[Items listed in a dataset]
:::::

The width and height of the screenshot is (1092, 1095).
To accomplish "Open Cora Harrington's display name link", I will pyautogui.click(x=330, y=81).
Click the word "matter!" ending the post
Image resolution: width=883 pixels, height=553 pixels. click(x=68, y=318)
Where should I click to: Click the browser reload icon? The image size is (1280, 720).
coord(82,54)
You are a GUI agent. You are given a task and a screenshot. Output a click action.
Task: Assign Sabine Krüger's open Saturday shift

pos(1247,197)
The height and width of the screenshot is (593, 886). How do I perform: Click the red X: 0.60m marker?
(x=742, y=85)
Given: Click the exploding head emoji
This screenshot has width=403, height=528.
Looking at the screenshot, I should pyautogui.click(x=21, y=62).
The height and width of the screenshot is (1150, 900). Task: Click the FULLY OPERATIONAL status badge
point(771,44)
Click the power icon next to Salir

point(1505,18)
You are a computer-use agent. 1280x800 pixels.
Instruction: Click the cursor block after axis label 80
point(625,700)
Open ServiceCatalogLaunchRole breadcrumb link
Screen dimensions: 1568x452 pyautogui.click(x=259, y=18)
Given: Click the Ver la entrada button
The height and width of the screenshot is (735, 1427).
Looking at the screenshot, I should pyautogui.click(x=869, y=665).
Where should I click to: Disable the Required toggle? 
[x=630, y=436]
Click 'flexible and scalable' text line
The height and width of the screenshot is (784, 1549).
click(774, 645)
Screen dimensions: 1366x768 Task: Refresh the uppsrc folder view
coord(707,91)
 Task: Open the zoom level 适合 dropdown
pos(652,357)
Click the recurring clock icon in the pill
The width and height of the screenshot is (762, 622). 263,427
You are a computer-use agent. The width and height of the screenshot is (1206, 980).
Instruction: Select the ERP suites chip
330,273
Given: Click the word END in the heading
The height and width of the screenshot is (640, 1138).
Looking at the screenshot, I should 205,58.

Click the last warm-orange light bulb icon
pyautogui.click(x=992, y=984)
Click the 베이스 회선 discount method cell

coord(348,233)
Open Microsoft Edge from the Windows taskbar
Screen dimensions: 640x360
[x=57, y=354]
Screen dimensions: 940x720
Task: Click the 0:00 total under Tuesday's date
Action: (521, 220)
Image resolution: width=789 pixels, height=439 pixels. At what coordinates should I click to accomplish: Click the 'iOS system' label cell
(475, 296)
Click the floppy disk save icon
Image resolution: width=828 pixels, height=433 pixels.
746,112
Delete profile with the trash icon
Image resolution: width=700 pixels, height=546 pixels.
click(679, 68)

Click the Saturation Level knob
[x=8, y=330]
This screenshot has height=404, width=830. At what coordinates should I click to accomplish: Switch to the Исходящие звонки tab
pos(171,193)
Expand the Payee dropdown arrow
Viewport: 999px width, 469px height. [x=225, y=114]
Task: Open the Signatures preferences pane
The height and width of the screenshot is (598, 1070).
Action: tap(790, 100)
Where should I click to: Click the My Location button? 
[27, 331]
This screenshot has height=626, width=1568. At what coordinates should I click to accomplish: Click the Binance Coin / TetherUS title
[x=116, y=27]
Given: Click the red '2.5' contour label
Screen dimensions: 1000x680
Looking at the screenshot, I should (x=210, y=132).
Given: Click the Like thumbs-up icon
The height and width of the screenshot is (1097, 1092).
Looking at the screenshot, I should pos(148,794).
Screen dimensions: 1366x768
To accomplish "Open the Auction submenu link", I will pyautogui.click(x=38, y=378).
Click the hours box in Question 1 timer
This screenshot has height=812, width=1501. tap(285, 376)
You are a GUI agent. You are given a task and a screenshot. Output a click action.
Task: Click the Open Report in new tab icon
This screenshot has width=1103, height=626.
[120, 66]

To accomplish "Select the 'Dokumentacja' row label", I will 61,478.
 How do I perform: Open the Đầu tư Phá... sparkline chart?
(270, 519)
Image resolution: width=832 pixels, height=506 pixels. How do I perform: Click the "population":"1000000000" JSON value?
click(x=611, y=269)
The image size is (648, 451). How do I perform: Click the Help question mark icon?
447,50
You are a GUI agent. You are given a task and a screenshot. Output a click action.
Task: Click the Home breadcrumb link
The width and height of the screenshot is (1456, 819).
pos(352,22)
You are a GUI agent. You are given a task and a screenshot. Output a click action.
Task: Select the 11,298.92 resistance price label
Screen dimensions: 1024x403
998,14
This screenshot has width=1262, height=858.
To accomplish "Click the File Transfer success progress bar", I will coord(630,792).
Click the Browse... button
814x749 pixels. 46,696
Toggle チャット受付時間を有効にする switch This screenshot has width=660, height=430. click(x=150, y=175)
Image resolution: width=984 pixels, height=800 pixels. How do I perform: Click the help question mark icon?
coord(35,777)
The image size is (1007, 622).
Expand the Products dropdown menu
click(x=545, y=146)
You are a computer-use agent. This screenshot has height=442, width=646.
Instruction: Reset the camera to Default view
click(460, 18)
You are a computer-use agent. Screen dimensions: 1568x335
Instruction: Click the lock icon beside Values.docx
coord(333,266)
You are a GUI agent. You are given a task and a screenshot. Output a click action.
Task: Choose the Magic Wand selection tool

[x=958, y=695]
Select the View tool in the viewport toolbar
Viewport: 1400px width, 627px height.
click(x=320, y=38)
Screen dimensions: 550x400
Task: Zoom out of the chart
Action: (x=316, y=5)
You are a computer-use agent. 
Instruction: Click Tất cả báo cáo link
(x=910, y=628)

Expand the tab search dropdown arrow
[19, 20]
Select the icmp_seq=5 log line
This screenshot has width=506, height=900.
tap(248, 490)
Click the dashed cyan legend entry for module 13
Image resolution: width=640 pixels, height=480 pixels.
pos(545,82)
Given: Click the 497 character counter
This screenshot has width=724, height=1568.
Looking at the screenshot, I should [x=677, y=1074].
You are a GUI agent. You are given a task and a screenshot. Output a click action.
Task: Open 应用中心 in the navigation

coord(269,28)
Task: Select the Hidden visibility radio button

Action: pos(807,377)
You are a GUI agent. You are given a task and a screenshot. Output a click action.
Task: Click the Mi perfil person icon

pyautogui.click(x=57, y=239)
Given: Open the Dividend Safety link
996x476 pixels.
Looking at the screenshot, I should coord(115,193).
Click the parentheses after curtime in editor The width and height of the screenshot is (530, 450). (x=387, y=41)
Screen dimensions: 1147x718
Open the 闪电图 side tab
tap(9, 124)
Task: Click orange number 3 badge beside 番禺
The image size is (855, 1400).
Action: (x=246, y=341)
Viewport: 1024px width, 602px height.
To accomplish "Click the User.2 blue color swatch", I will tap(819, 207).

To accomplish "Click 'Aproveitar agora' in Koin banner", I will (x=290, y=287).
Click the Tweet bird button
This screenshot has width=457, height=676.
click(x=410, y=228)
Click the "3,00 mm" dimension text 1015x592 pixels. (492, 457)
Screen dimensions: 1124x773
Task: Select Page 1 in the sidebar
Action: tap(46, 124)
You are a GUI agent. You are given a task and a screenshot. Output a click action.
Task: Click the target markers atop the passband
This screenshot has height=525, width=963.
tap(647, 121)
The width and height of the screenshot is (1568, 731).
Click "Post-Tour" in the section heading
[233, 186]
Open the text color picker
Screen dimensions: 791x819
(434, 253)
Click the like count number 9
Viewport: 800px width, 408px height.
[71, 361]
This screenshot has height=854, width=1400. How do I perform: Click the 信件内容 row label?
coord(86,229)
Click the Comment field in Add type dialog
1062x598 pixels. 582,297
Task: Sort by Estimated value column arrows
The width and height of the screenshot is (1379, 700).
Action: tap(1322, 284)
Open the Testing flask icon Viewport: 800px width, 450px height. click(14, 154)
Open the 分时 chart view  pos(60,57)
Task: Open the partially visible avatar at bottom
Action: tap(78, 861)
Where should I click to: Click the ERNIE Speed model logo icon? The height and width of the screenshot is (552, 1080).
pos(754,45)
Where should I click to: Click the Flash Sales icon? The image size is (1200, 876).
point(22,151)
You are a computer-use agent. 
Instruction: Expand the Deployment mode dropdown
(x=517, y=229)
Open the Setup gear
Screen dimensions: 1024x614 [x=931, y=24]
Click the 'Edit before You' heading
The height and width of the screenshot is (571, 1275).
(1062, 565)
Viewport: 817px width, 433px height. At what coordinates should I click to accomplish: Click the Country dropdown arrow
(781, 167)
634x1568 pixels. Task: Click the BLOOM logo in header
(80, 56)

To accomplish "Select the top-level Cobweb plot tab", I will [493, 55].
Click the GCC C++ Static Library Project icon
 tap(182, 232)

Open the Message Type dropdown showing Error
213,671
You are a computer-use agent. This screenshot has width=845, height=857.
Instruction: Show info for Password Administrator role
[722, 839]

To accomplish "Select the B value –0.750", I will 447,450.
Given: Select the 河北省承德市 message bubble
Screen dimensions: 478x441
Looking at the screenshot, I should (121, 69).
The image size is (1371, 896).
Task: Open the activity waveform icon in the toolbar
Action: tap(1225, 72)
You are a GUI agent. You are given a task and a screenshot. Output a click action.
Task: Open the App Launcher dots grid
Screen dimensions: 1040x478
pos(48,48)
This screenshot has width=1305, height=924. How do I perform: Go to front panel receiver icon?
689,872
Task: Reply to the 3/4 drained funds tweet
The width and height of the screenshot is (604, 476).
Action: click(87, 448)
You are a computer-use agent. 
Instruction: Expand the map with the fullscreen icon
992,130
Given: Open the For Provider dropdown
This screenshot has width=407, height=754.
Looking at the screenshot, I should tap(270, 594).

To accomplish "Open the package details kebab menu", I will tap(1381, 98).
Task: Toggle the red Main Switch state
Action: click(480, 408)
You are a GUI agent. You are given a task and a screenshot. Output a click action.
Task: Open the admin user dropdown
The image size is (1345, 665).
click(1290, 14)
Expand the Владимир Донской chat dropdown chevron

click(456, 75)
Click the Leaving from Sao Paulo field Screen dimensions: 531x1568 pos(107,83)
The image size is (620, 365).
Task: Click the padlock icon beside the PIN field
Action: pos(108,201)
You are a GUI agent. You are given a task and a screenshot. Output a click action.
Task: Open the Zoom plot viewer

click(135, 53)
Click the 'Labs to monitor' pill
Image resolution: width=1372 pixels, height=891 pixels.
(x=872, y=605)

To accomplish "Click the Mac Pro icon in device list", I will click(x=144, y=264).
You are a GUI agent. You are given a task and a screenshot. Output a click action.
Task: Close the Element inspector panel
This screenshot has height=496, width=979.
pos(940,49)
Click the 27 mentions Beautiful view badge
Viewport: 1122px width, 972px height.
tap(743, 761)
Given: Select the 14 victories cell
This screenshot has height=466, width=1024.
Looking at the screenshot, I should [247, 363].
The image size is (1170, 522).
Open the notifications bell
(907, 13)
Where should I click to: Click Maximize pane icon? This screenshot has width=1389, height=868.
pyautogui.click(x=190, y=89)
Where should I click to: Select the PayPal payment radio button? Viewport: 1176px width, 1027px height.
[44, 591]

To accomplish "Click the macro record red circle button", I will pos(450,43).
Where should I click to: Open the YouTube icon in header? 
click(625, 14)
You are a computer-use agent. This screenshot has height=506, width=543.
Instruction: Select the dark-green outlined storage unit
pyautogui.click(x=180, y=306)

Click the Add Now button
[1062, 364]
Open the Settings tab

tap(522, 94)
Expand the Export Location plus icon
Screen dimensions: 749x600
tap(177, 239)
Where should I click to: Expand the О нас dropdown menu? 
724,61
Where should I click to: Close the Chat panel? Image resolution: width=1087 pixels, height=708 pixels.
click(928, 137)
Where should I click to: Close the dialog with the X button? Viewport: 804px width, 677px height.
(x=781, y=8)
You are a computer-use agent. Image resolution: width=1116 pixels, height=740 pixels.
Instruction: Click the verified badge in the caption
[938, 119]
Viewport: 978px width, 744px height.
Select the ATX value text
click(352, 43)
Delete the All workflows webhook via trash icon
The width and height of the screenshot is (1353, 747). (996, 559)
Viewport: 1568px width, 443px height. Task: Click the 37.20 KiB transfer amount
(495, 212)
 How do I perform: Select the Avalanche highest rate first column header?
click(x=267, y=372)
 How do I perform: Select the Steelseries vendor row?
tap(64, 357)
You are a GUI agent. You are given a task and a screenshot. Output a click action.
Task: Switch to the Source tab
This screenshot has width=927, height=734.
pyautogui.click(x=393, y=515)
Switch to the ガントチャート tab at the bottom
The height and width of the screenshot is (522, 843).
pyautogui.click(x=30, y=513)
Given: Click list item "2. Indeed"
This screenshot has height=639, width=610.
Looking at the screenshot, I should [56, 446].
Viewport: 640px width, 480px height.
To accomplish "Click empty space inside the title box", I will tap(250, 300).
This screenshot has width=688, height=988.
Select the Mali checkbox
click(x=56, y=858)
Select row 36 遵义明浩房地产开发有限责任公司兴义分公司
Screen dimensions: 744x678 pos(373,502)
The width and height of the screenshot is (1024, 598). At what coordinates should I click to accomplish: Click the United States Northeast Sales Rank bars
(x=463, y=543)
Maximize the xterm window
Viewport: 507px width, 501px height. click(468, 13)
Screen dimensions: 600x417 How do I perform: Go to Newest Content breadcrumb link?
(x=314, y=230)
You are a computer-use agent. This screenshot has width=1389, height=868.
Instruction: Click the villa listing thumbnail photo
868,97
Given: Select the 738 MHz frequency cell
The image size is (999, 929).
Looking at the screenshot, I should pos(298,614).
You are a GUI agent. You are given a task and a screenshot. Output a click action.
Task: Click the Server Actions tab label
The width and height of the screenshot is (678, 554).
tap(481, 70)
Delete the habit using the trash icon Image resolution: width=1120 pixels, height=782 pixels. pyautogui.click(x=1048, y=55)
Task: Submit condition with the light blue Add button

:::::

__Work instruction__. Wherever "number" turns up in the records, copy the whole line.

__The completed task__.
Task: Click orange number 3 badge beside 番禺
Click the like count number 9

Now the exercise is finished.